Containment at Fukushima

March 11, 2011 | 6:05 pm
Dave Lochbaum
Former Contributor

Update at 6pm EST Friday 3/11/11:

The Japanese Nuclear and Industrial Safety Agency is now saying the containment pressure at Unit 1—not Unit 2, whose core cooling was said to have failed—has risen to about double its normal value.

The Tokyo Electric Power Company (TEPCO) has announced it will “implement measures to reduce the pressure of the reactor containment vessel for those units that cannot confirm certain level of water injection by the Reactor Core Isolation Cooling System, in order to fully secure safety.” It is not clear if this refers just to Unit 1, or to the other two affected units as well.

The increase in containment pressure resulted from the loss of alternating-current (AC) power to the reactors, which stopped the containment cooling system. There are large water-cooled air conditioning units inside containment. Motor-driven pumps send cool water to the units. Motor-driven fans blow air inside the containment across the metal tubes containing the cool water. But without AC power, the pumps and fans don’t work and can’t provide cooling. The heat radiating off the hot reactor vessel (over 500F) and the hot piping heats up the air in the containment building very rapidly, which causes an increase in pressure.

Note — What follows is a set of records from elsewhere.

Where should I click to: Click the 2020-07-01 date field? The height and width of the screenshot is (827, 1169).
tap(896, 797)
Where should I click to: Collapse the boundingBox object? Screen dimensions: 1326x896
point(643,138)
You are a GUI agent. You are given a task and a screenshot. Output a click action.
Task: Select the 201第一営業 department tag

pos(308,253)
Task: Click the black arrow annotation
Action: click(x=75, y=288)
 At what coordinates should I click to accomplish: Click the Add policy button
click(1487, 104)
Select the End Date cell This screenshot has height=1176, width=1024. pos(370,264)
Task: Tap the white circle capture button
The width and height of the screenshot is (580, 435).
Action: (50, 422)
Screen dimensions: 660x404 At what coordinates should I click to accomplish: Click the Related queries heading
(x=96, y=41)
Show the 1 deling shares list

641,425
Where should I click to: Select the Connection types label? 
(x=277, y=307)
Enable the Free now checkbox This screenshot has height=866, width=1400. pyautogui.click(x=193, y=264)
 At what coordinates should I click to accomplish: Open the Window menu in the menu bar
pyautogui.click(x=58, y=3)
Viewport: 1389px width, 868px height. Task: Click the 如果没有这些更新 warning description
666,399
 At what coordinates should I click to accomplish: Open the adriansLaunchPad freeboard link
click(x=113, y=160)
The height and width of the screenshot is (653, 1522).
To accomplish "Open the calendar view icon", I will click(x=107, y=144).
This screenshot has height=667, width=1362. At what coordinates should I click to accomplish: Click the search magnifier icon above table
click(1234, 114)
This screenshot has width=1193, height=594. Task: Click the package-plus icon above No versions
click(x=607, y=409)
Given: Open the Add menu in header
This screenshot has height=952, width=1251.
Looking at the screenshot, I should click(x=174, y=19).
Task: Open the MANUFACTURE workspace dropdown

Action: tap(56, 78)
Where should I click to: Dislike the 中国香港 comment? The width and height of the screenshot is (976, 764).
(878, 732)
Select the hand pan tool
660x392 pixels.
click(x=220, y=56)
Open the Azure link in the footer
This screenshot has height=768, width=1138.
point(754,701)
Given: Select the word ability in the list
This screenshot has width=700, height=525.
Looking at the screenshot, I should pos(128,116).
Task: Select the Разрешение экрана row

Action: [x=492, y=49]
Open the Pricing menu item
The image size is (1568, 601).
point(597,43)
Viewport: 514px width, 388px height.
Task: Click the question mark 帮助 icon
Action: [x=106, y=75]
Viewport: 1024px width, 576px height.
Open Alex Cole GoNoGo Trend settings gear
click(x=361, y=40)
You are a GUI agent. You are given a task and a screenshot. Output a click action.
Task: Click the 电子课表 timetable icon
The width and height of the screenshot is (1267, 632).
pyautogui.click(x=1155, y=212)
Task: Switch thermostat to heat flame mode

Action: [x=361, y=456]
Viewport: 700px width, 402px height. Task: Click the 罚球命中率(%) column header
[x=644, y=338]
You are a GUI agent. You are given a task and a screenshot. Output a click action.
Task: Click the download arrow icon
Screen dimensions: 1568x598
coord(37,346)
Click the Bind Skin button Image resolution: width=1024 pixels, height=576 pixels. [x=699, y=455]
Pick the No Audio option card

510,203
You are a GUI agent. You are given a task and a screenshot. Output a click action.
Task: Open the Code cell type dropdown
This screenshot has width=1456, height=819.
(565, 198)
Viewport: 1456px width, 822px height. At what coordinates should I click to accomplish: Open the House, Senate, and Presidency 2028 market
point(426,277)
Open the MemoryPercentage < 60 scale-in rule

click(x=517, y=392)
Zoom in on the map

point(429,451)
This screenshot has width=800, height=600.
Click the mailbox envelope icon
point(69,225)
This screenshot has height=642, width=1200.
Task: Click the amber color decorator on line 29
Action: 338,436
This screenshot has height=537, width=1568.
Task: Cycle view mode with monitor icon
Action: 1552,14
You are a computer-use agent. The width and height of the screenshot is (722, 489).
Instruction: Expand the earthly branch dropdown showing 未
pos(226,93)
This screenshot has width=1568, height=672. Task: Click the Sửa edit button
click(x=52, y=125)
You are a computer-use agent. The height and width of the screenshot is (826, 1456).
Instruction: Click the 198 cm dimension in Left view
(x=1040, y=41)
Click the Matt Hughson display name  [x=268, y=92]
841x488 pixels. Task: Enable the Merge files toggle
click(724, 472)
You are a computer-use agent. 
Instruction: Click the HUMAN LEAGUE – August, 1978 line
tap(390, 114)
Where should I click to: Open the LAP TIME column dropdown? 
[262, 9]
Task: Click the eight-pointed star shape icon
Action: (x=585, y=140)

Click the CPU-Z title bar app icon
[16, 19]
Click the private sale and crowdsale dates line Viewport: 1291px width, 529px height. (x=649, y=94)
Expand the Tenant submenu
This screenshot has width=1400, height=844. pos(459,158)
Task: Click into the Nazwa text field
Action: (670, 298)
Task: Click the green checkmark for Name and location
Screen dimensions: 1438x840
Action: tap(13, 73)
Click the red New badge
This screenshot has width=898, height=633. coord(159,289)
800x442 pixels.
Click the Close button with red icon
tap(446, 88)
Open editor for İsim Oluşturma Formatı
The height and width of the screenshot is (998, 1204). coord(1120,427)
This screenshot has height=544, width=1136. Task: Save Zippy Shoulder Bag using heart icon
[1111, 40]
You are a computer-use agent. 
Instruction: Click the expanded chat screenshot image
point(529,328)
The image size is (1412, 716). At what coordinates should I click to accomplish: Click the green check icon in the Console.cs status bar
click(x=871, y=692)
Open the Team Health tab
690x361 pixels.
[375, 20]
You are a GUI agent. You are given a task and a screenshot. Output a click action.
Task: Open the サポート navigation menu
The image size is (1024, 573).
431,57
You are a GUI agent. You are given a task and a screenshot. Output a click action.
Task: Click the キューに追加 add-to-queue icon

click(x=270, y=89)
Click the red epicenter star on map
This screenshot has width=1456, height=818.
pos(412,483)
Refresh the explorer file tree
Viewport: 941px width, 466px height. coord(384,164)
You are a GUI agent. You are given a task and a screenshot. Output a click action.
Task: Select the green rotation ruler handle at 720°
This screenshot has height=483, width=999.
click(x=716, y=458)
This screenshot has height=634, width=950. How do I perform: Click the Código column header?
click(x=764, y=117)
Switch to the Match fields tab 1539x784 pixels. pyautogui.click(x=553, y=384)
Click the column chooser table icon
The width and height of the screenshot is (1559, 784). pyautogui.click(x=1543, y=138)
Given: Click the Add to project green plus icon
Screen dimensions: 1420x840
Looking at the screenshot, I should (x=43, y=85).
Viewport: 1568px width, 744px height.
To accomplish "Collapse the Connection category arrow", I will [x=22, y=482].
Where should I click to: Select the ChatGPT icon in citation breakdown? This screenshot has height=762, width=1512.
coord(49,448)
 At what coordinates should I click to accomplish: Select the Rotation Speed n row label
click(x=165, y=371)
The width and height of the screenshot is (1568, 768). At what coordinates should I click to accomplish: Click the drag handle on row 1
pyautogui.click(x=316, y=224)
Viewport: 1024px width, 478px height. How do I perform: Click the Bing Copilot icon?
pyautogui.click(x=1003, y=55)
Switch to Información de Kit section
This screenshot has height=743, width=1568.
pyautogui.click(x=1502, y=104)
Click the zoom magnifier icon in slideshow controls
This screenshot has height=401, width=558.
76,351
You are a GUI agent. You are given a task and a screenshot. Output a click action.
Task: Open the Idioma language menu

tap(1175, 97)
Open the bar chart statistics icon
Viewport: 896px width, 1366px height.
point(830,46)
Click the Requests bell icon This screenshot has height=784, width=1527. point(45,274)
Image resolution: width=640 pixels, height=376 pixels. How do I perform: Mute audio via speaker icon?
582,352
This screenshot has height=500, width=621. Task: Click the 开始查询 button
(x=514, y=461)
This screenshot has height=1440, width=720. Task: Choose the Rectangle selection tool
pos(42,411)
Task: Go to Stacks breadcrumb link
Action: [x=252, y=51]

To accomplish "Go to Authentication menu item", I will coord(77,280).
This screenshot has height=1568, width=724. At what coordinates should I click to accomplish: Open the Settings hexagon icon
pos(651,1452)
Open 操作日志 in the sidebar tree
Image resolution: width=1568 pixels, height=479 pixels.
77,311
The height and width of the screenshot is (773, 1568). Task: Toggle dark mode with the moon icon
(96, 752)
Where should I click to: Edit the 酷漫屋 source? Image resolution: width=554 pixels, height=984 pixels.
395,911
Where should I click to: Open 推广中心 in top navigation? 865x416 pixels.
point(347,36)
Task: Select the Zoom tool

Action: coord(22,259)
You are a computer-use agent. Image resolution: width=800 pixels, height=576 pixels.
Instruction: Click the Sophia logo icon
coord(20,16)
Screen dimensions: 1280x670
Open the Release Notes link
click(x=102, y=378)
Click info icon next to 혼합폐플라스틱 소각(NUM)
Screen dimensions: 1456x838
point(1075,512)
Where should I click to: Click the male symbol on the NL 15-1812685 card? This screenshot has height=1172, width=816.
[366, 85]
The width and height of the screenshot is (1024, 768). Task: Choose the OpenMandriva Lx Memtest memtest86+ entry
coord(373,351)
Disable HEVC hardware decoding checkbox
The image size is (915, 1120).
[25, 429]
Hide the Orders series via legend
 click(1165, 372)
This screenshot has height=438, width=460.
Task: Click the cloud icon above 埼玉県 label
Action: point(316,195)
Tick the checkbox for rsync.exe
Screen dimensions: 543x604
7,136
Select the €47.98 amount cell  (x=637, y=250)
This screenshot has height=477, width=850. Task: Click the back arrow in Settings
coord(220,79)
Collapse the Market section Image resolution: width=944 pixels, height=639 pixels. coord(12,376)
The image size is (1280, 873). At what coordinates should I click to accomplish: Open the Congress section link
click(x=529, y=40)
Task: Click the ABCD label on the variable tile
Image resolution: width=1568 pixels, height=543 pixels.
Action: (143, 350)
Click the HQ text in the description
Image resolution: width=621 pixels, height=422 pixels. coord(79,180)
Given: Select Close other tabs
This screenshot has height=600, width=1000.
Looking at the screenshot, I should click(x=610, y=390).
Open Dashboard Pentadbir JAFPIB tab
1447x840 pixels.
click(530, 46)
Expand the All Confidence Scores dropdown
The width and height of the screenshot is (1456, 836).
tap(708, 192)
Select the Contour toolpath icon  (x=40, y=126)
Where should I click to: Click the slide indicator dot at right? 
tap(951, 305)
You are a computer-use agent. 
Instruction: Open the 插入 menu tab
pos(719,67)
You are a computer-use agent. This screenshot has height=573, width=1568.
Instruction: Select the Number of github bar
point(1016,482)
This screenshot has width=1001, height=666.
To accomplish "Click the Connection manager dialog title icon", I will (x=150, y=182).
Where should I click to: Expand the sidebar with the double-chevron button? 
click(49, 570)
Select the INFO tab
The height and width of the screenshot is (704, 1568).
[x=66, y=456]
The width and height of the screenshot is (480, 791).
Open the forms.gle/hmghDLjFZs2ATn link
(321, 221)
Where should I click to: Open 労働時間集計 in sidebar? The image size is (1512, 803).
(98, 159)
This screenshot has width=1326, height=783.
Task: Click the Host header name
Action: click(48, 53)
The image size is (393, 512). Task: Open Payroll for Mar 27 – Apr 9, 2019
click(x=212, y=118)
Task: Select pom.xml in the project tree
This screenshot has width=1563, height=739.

The rising pressure reduces the ability of the containment to absorb the energy released from a pipe rupture, should one occur. The volume of air in the containment building and its wall thickness are designed to contain a specified level of energy being dumped into containment. If the pressure gets too high, then an energy release like a broken pipe, should it occur, could over-pressurize the containment and cause it to fail. So emergency procedures call for venting air from the containment to reduce the pressure if it gets too high.

If the containment structure was weakened by the earthquake, then what pressure it could withstand is not known.

The reactors have a containment ventilation system that can be used to vent air from the containment building. In this situation, the vented air would be routed through a high-efficiency particulate air (HEPA) filter, charcoal beds, and another HEPA filter to remove as much radioactivity as possible before being released from a very tall stack to dilute the flow as much as possible.

If there has been no appreciable reactor core damage, the air vented from containment will contain minute but detectable amounts of radiation. The filtration systems are designed to lower that radioactivity release by nearly a factor of 100.

The latest news is that evacuation around the plants is being expanded from a 3 km to a 10 km radius, which suggests the crisis isn’t over yet.